→ **GIVEN REQUEST 1**
Give the four section headings that appear under the title of the essay on Tim Cook below, leaving out the title itself.

→ **EXTRACT**
*****

Yeah, Let Us Get Our Morality From Tim Cook

Georges van Hoegaerden
Georges van Hoegaerdenhttps://www.methodeva.com/georges/
Founder, Author, and Managing Director of methodEVA.

Knowing how Tim’s morality by proxy is less than stellar, I am puzzled by how many seemingly bright people propose the dim-bulb idea of wanting to elect him President of The United States.

Dim Bulb

I recently read an article written by a friend who heralded Apple CEO Tim Cook’s viewpoints on economics as light-years ahead of renowned Scottish economist Adam Smith, jumping on the bandwagon of Tim’s purported “barnstorms of moral responsibility” exemplified in a recent New York Times article. No less naive than the false hope of a solution of “friendlier capitalism” given by the Minority Leader of the United States House of Representatives, Nancy Pelosi in overt admission capitalism was not entirely working as advertised.

Now, let me break this smorgasbord of misplaced economic infatuation down for you.

Voodoo personified

First, as I explain in a narrated presentation on my site, our current religion of economics, Adam Smith had no small part in refining, is a systematic confounding of consequence and cause, the source of the grave human depravity of reason (Nietzsche). Precisely the reason why I call our current religion of economics a voodoo science, blissfully misrepresenting many evolutions of human renewability, capacity and ingenuity, and as such lacking any meaningful extrapolation one can depend on. My friend’s uncanny comments with this sufficiently nullified.

Fake news

Second, the referenced article in The New York Times by Andrew Ross Sorkin conveys the aimless wanderings of the press, nearsightedly enamored by the presence of a powerful businessman, with a bucket-full of well-placed words masquerading as an inferred viewpoint, including a few softballs lobbed as the pretense of reasoning for Tim Cook’s suggested interest and foray in government.

The article demonstrates the weakened wherewithal of the press, its stature challenged by the influx of new bloggers, some with more real-world experience and merit than the official press. A weakening also responsible for much of the fake news proven to skew popular opinion, including, in this case, my friend’s. Money, dear Andrew, does not equal merit, in a society rigged to preserve stale oligarchies.

Loons elect their own

For the latter reason (amongst many), I am no fan of Donald Trump elected President, nor would I be of Tim Cook in a comparable role in government.

*****

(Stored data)
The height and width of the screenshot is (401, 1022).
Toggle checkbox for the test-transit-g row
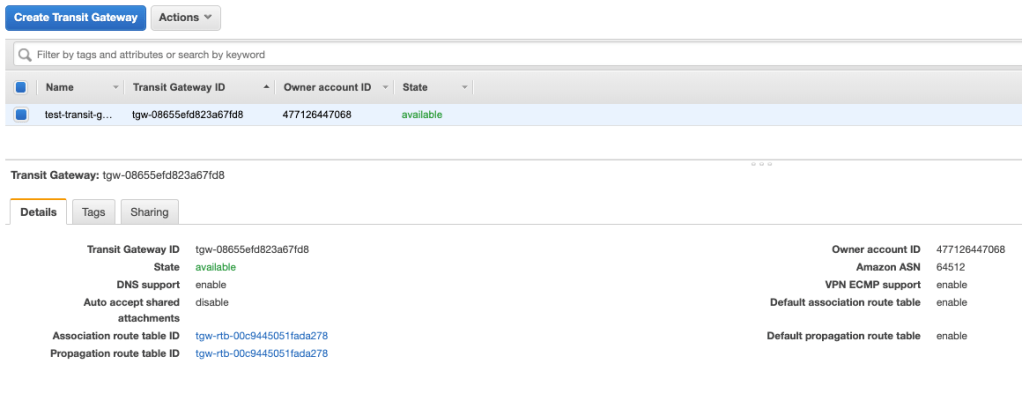pos(21,115)
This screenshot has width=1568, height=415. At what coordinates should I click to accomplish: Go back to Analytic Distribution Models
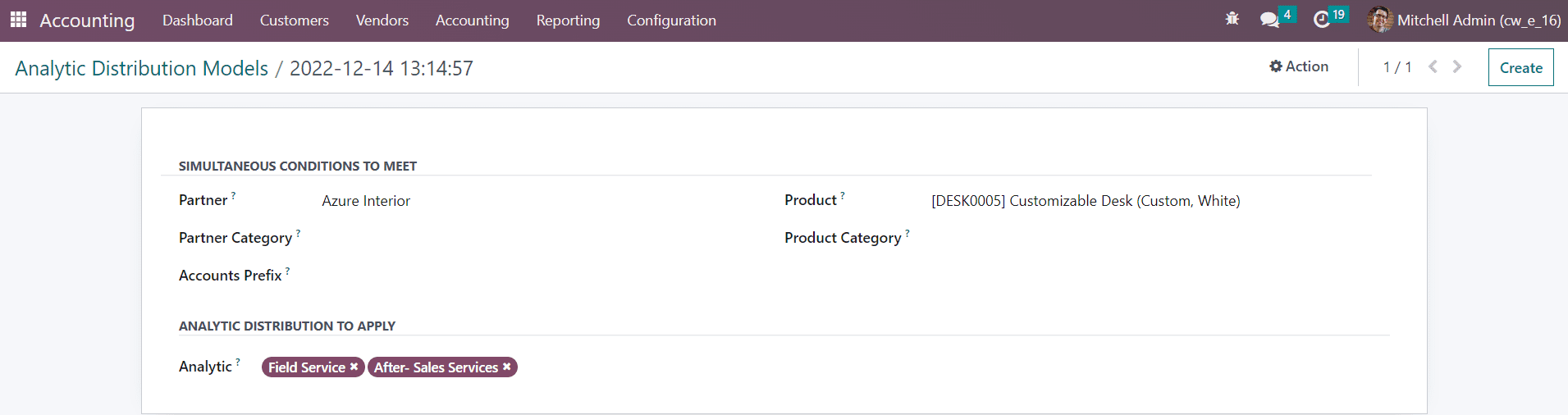pos(141,68)
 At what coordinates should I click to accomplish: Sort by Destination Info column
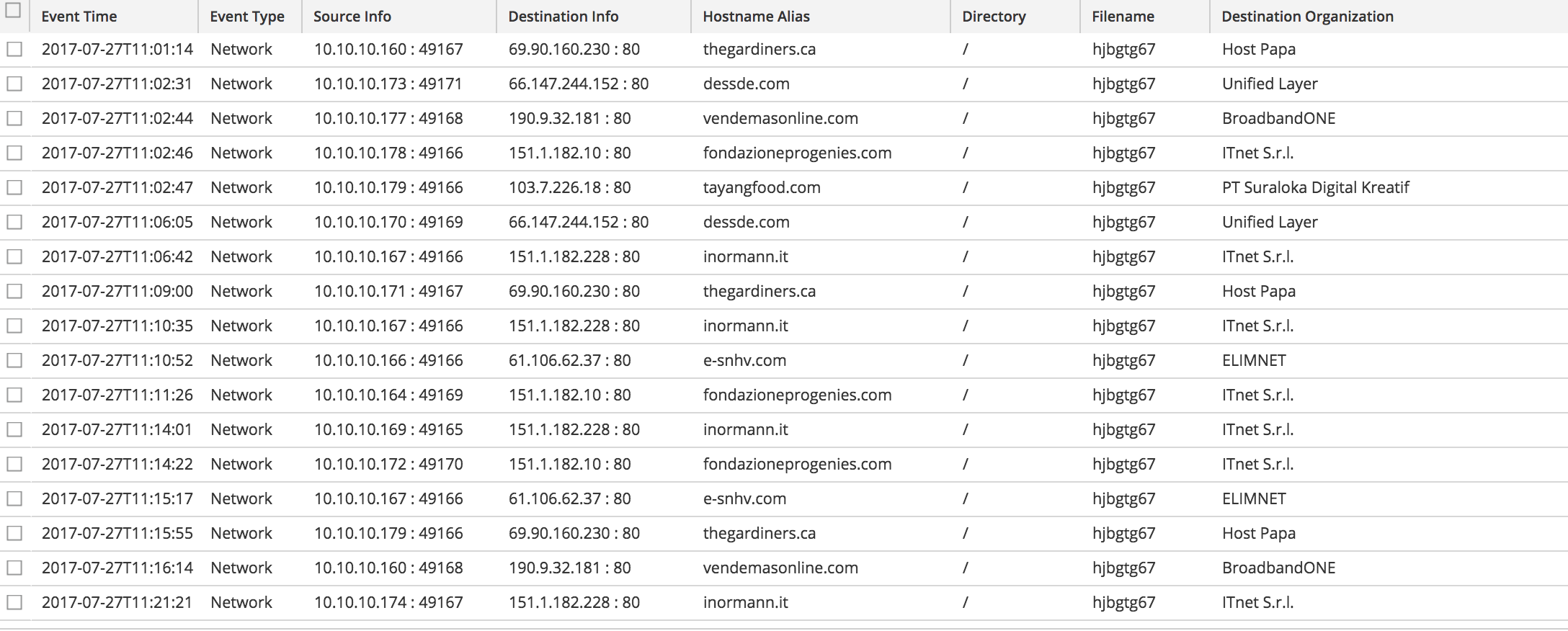pyautogui.click(x=564, y=17)
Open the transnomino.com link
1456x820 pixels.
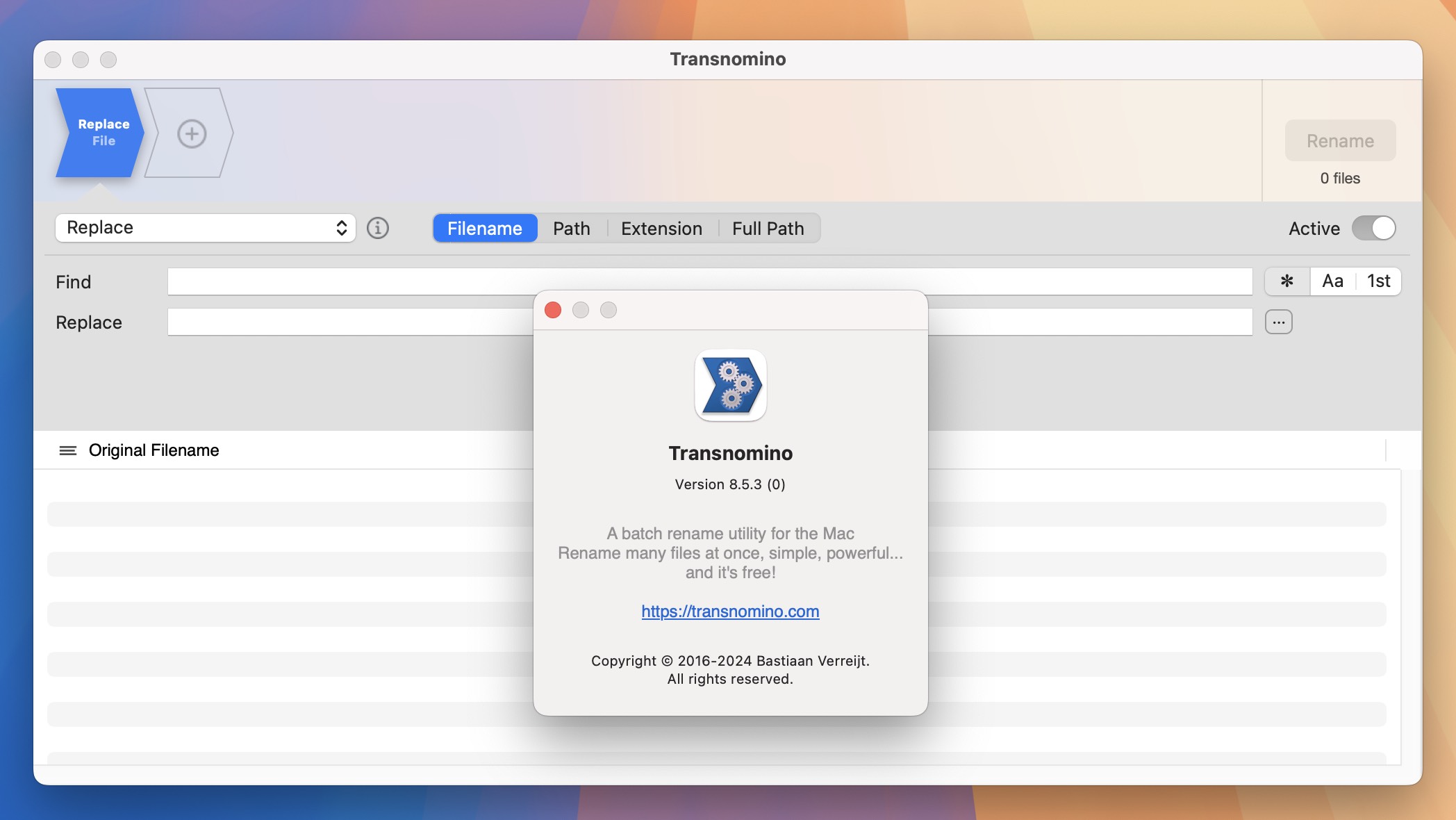pos(730,612)
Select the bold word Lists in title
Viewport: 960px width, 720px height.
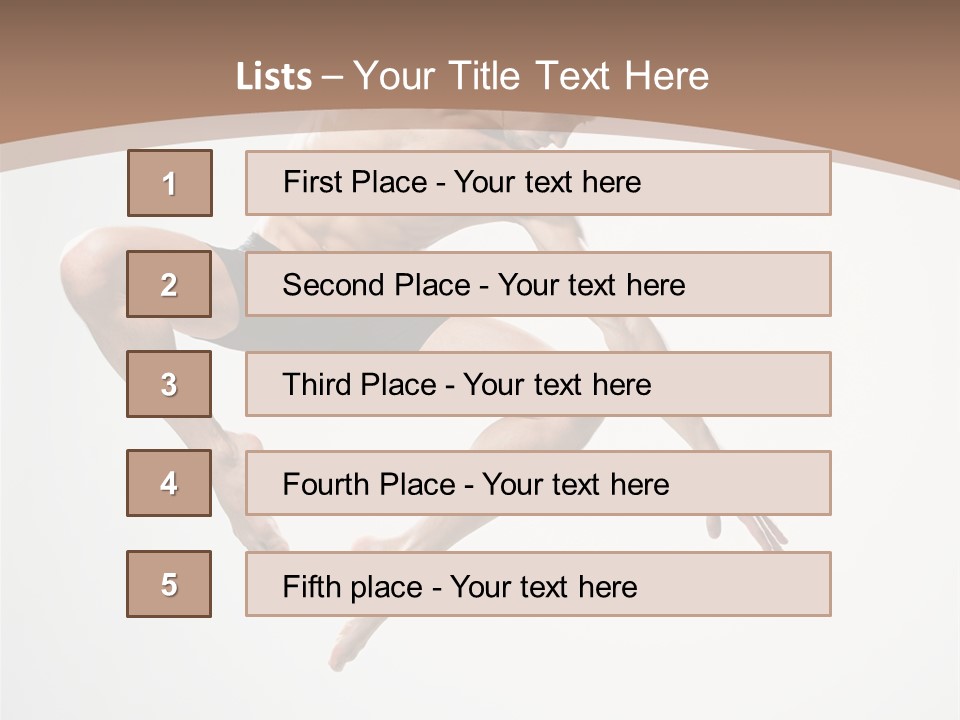click(x=274, y=77)
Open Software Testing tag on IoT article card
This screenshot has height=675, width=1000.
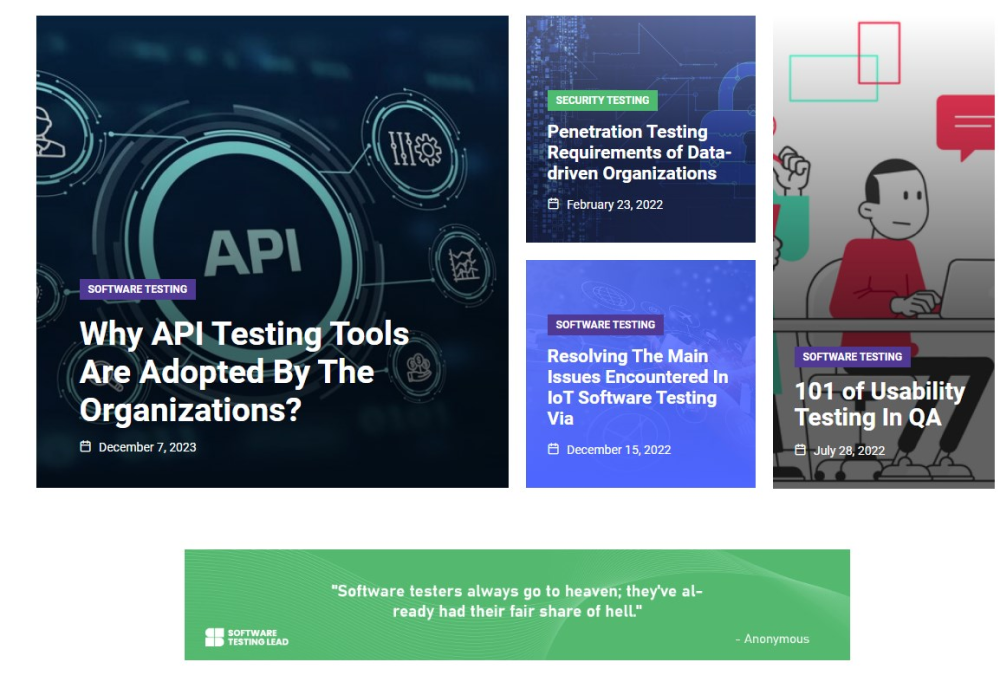click(x=605, y=324)
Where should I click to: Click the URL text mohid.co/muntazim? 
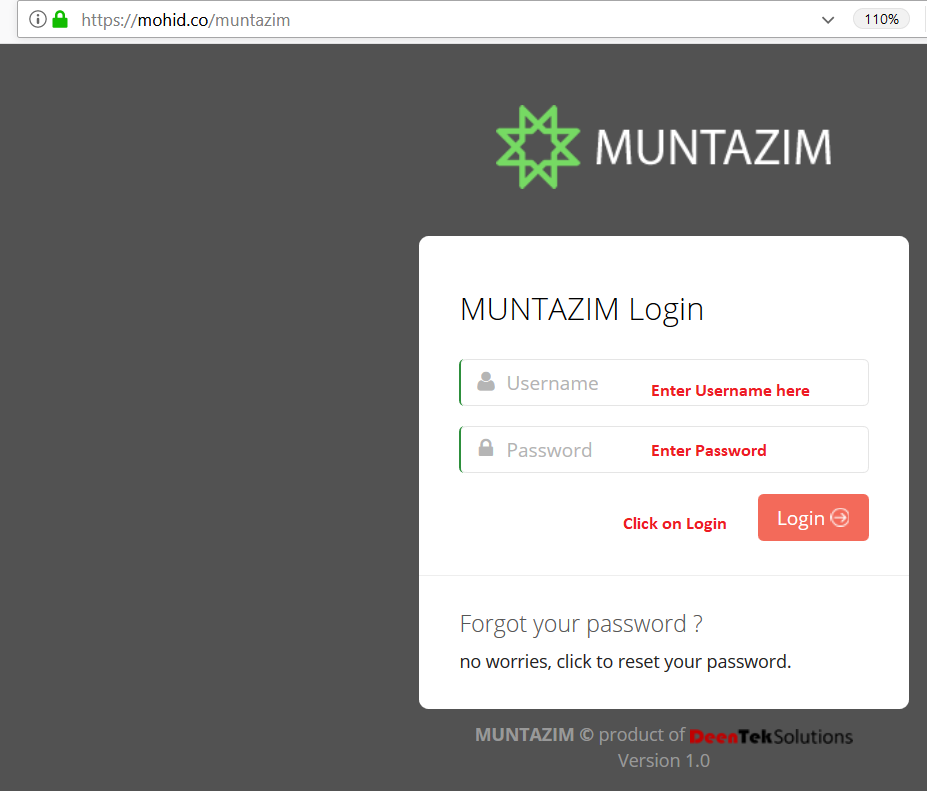pyautogui.click(x=186, y=20)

*****

→ **GIVEN REQUEST 2**
Reproduce the records from the line containing "Open Software Testing tag on IoT article card" through the end of the records, both ends included, leaving out the pictures.

→ **TASK RESPONSE 1**
Dim Bulb
Voodoo personified
Fake news
Loons elect their own

→ **TASK RESPONSE 2**
Open Software Testing tag on IoT article card
This screenshot has height=675, width=1000.
click(x=605, y=324)
Where should I click to: Click the URL text mohid.co/muntazim? 
pyautogui.click(x=186, y=20)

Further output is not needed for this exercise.